When the VIA is "reading" by convention it writes #$ff to trigger the exchange and looks at the byte arriving at port A; when it's "writing" it writes the actual data byte and ignores the incoming data. My block read is shown below (full code on github). The inner page read section runs in 22 cycles per byte.

I've currently got the external shift register RCLK wired to phi2, making it update continuously at port A. This means I need to be careful to read the incoming data after it arrives but before I trigger the next incoming byte (I leave 18 cycles between, plus the LDA time gives 22 cycles).

But if RCLK instead triggered only once every eight bits, then the byte would stay latched at PORT A even while the next byte was arriving. Then I could safely trigger the next byte exchange *before* reading the value of the previous one, in a tighter loop of 16 to 18 cycles total (I'm still fuzzy about the timing between writing the VIA SR and the CB1 clock starting).

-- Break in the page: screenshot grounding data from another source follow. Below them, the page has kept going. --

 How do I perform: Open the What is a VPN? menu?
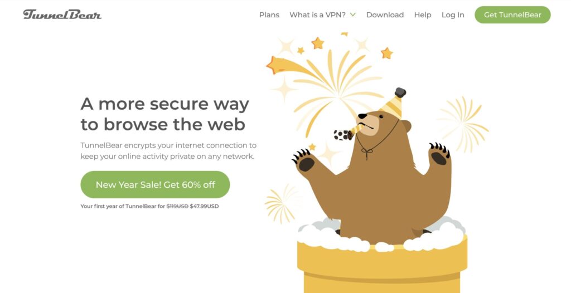317,15
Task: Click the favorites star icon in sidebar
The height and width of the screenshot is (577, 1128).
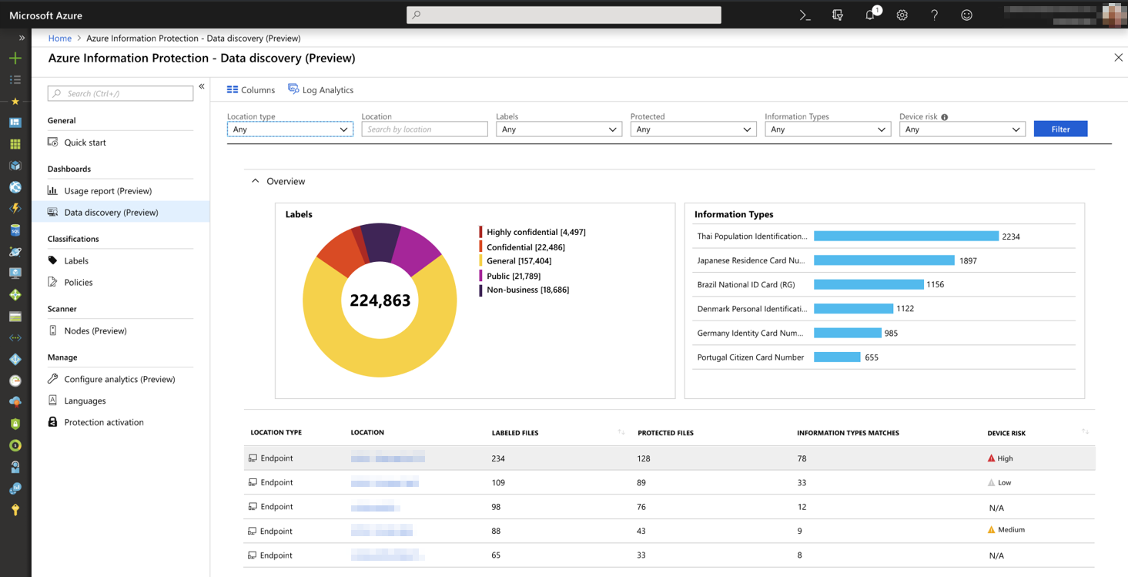Action: 15,101
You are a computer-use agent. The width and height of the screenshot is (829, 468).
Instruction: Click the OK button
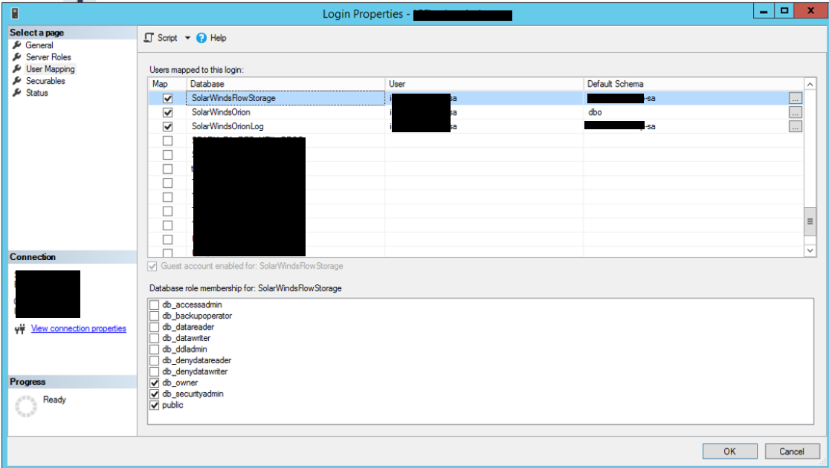point(729,451)
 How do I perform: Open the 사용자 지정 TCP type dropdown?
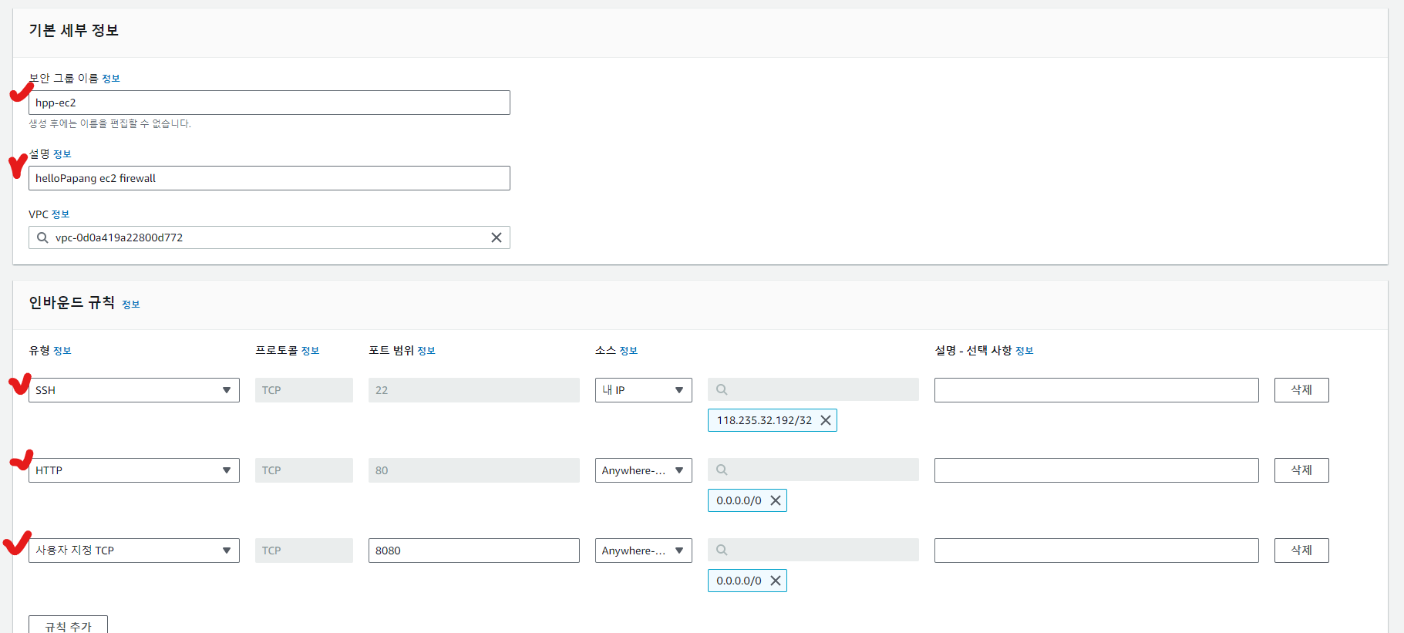point(133,551)
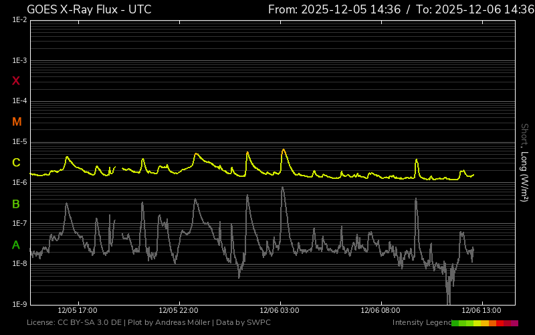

Is there some clever way to do that? It seems like you'd often want an 8-bit shift register to behave that way (wait for all eight bits to arrive, then latch to the outputs). I guess a 3 (or 4) bit counter could count falling SCK edges and generate a rising edge just after the last bit arrives, as shown in the last line of the timing diagram?

Not sure I actually care enough about saving the extra cycles to fight with it, but curious if it's feasible?

Next planning to hook up the ProDOS kernel and try booting from the SD card. Fun, fun...

Well done - and thanks for the code and attachments!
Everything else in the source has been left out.